Tracing Black Women’s Pain and the Impacts on Black Maternal Health Today

Author: Stephanie Awotwi-Pratt BSc., BA, MA | Editors: Romina Garcia de leon, Janielle Richards (blog coordinators) Reviewer: Tashi Stampp 

 

Note to the readers: This blog discusses difficult subject matter such as sexual violence and enslavement.

 

Colonialism and the Lasting History of Black Women’s Lives

In the enslavement era, Black women were thought not to experience pain, such that white physicians like Dr. James Marion Sims who founded the field of obstetrics operated on Black enslaved women without pain medication or local anesthesia. Additionally, many white physicians of the 18th and 19th centuries believed that Black women inherently lacked civility thus used enslaved women as sites of medical experimentation

Also considered “medical superbodies” or medical guinea pigs, the Black enslaved body was hypersexualized and viewed as a living cadaver for white physicians to dissect and extract knowledge used to treat white women of the time. The prevailing assumption by physicians at the time was that enslaved women did not feel “physical pain” in comparison to the civilized white women of the colonial era. 

Scholars write about how pregnant enslaved women suffered harsh working conditions and extreme physical labour tasks regardless of their physically vulnerable conditions. The economy of slave production was at the cost of the lives of Black women who were consistently raped to produce free slaves for their white colonial masters, some of which were physicians like James Marion Sims.  Sims, who also owned Black slaves at the time, operated on enslaved Black women who often developed a vesicovaginal fistula (VVF), a condition where an opening is formed between the bladder and vagina causing urine to spill into the reproductive tract inducing symptoms of extreme pain and discomfort, impairing their ability to conceive successfully. 

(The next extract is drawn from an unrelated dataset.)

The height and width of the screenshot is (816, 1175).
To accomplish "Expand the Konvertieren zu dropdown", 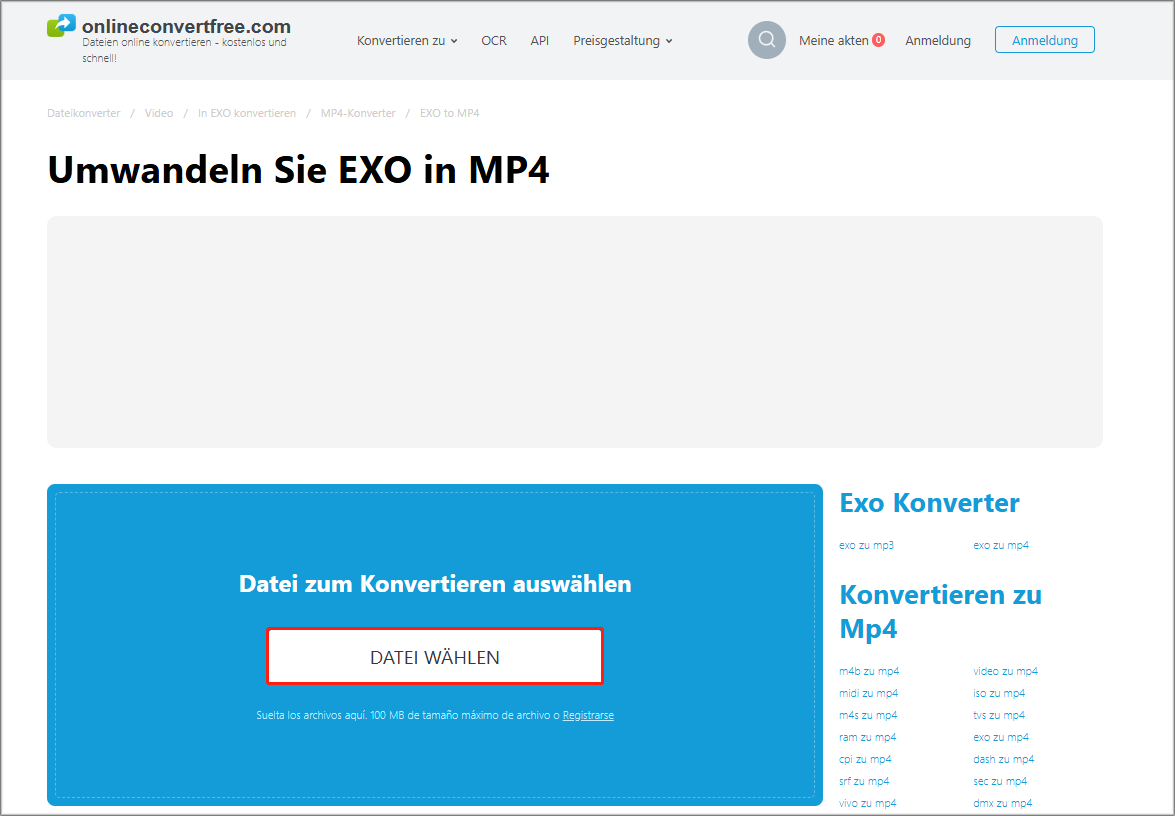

Black enslaved women were treated for these conditions without anesthesia or consent. White physicians treated these conditions to ensure enslaved women continued to serve their slave masters. Sims profited from the pain of enslaved women he viewed as medical experiments to bolster his career and facilitated the creation of the modern speculum used today in clinical practice. 

 

Effects on Black Women’s Pain Treatment in Reproductive Healthcare Settings 

Today, evident in the results of emerging research in the U.S. and Canada, my research included highlighting Black women and infants experiencing higher incidences of complications and mortality rates. Scholars identify how myths about the Black body and its higher pain threshold are purely “socially constructed” and used to delegitimize the disproportionately high rates of healthcare providers’ dismissal of Black patients’ pain during labour, delivery, and postpartum. 

Also known as “obstetric hardiness” Black women are thought to be able to deliver children painlessly. This racist logic that Black women are intrinsically predisposed to make children and endure pain, originates from the colonial justification of sexual violence against Black women which permeates medical systems today. Obstetric racism is the major contributor and reason why medical care providers unconsciously dismiss Black women’s pain if they are trained to believe race-based taken-for-granted truths about the Black maternal body.

 

How Can the Past Continue to Shape the Future?

My master’s and undergraduate research findings were gathered from 25 qualitative one-on-one interviews. A consistent finding was that Black women feel unheard and dismissed by healthcare providers who perceive Black women to have higher pain tolerances. Despite the participant’s socioeconomic background, occupation, and knowledge of the healthcare system, Black Canadian women continue to receive inadequate and inappropriate pain medications to manage their birth and postpartum. Therefore, the past informs the future. 

The torture and treatment of enslaved Black women continue to shape the assumptions providers make about Black women in North America, evidence being the high mortality rates and race-based data gathered in America. For instance, the U.S. Centre for Disease Control and Prevention (CDC) reported that Black women are three times more likely to die of pregnancy-related causes than white women. Maternal health research and continued awareness of the historical legacies of oppression that reinforce medical practices that harm Black women today are prevalent.

Awareness must be drawn on the micro and macro levels of patient and provider interactions that perpetuate dismissal of Black women’s pain in Canada. Equity begins when medical interventions, providers, and medical systems all work together to create safe spaces for Black women to seek care without judgment and adequate maternal health interventions. 

Amplifying and developing awareness for the ways Black women have been historically and perpetually marginalized in maternal health spaces directly contributes to addressing systemic and implicit biases. Further action is required with continued research on Black maternal health in Canada, acknowledgement of historical oppression, and future community-driven initiatives that centre Black women’s voices in medicine.